- **WHAT TO DO**
What you need to produce from the material below is an exact transcription of the lines from the one with "The image size is (1065, 712)." through the one with "Task: Uncheck Document", both included, and no other line.

======== RECORDS FOR THE EXERCISE

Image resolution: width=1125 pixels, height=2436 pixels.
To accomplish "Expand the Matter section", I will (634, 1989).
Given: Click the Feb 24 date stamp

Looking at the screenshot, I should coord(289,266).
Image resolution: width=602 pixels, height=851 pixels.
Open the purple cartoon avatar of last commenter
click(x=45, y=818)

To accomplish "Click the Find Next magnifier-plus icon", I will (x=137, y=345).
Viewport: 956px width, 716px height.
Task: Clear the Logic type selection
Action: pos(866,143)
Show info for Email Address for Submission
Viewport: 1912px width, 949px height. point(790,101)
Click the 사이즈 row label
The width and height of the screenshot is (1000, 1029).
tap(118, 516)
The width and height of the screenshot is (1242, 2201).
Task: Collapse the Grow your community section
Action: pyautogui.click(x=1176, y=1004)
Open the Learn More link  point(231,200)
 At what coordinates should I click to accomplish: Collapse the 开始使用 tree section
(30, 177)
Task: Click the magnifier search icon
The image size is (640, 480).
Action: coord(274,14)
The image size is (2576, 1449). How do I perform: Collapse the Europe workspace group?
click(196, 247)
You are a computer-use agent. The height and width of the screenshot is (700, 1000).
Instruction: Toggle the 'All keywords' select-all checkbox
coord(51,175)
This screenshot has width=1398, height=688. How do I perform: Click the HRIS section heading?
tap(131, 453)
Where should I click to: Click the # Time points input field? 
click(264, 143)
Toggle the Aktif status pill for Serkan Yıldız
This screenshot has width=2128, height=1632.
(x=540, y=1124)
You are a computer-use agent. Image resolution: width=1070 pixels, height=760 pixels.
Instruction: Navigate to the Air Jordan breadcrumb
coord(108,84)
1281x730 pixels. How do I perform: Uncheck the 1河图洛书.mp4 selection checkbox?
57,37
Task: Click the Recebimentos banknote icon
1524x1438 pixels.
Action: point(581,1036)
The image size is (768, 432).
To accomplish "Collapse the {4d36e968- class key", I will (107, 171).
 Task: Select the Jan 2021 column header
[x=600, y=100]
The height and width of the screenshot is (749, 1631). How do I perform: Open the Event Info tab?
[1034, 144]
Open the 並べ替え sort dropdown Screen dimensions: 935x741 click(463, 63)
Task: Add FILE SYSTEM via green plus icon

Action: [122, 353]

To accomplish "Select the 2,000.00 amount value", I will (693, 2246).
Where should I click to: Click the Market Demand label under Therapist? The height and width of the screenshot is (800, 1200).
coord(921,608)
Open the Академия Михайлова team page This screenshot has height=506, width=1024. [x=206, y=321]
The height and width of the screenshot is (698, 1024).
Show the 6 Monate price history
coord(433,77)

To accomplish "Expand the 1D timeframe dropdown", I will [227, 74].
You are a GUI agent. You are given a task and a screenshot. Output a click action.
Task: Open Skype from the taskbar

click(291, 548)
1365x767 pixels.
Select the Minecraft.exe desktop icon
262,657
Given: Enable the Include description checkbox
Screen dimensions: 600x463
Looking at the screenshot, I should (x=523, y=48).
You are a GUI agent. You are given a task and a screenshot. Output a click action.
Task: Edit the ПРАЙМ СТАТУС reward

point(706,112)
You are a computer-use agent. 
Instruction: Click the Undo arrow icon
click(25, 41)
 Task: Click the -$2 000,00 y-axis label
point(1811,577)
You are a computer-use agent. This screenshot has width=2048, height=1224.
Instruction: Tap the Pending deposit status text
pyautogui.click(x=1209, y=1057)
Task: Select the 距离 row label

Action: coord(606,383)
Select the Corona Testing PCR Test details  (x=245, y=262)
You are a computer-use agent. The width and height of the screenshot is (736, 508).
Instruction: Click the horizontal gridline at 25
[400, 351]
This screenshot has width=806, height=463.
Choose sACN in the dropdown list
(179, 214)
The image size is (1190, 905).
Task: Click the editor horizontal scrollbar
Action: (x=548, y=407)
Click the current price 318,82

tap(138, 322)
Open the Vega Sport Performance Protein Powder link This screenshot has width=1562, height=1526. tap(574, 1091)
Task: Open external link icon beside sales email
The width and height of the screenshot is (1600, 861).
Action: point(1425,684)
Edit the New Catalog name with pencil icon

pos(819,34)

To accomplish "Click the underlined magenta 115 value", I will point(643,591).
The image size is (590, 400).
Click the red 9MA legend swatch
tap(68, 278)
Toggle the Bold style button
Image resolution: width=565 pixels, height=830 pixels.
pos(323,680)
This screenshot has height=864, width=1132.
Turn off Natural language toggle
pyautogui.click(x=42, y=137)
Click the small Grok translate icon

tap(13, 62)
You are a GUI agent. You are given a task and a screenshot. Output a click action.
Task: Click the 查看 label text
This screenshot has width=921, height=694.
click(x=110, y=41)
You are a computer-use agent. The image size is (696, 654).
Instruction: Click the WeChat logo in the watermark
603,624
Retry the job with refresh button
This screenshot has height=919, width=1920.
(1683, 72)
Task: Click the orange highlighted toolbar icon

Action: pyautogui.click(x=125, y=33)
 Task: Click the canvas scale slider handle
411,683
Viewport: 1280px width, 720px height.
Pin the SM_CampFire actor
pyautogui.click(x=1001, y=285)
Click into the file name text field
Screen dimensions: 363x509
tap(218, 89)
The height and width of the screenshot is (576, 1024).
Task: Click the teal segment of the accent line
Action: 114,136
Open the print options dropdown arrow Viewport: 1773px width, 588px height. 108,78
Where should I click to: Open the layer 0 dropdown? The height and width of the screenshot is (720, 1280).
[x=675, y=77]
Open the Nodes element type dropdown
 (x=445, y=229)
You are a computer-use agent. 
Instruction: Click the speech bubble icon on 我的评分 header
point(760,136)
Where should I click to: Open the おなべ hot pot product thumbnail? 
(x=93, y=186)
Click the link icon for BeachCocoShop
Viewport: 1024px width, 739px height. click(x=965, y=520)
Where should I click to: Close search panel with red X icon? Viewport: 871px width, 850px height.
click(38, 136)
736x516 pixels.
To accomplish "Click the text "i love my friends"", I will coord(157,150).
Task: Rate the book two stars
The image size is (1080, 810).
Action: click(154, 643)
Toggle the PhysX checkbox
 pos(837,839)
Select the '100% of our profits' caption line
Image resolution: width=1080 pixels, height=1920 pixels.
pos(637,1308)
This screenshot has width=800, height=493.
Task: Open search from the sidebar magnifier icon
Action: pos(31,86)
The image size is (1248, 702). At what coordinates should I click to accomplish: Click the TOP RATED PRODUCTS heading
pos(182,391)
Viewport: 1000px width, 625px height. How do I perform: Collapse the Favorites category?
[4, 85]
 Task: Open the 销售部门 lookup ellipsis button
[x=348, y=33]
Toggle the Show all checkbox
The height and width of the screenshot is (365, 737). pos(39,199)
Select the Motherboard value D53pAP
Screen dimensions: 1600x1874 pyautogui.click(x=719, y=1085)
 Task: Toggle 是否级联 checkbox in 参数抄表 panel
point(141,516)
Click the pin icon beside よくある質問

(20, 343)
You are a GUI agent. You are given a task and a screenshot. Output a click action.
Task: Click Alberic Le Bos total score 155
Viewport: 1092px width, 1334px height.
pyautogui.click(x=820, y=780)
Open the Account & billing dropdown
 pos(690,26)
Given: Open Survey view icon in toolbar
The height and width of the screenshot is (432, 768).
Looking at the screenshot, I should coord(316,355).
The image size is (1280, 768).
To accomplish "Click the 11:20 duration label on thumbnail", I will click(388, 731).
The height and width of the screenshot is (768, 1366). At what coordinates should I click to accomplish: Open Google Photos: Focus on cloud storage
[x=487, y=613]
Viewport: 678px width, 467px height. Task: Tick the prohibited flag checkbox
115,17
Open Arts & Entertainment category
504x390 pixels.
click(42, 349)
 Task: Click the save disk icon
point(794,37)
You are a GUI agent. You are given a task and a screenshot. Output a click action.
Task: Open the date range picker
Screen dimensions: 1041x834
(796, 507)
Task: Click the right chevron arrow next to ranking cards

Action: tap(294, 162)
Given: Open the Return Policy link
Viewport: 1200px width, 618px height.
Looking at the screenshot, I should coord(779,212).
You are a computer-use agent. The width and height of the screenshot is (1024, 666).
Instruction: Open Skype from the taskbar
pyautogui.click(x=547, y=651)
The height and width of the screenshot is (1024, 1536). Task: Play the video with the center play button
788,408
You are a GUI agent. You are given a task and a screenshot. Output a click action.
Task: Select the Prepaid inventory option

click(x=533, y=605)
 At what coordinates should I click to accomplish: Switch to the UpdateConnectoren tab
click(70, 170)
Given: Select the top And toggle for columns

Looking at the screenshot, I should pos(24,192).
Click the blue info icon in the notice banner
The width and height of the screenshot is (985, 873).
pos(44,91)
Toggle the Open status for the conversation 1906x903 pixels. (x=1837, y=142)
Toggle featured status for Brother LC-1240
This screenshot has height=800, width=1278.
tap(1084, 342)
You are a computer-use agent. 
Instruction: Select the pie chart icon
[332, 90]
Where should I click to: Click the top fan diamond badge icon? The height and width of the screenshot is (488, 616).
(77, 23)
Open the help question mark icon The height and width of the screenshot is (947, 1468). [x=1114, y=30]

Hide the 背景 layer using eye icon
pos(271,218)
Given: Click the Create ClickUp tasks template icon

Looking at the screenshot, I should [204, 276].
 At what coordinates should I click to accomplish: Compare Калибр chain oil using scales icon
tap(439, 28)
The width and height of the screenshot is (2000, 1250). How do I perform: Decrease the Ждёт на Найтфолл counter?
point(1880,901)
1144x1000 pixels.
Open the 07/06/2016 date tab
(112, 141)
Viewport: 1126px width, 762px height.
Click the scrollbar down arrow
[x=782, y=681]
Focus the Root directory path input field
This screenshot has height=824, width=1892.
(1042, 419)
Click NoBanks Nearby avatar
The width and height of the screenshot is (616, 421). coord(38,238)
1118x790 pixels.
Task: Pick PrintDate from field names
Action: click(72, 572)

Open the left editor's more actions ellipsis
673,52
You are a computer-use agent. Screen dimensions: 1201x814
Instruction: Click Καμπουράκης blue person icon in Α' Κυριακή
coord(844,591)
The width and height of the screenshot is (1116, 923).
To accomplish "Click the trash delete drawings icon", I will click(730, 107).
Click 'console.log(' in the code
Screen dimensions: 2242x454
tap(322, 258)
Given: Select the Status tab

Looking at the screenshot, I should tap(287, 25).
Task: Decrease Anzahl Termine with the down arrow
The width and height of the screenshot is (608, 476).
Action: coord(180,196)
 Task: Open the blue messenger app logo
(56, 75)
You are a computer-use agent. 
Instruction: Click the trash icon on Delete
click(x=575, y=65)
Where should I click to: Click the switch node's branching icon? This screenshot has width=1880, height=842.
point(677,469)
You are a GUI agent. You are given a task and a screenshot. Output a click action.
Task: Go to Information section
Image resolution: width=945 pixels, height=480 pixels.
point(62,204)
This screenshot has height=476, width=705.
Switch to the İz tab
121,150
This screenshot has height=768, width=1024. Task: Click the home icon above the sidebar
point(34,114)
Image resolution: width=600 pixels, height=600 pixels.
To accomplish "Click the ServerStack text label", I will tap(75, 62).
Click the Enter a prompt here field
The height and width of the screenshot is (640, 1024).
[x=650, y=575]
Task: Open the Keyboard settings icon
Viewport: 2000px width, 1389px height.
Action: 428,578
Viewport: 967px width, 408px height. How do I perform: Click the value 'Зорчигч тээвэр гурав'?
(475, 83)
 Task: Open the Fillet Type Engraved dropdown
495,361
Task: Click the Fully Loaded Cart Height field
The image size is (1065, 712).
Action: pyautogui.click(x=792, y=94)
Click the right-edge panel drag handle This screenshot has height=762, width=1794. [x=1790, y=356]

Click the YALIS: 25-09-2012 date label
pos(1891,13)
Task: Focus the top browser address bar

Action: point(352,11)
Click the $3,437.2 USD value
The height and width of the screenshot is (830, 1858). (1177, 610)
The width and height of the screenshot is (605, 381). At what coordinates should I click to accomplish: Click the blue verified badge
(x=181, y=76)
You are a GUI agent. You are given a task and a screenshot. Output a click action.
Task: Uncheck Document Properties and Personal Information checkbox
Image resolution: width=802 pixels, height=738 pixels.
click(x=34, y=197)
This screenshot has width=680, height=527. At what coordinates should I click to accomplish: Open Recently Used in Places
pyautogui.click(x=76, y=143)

================

- **TASK ANSWER**
The image size is (1065, 712).
Action: pyautogui.click(x=792, y=94)
Click the right-edge panel drag handle This screenshot has height=762, width=1794. [x=1790, y=356]

Click the YALIS: 25-09-2012 date label
pos(1891,13)
Task: Focus the top browser address bar

Action: point(352,11)
Click the $3,437.2 USD value
The height and width of the screenshot is (830, 1858). (1177, 610)
The width and height of the screenshot is (605, 381). At what coordinates should I click to accomplish: Click the blue verified badge
(x=181, y=76)
You are a GUI agent. You are given a task and a screenshot. Output a click action.
Task: Uncheck Document Properties and Personal Information checkbox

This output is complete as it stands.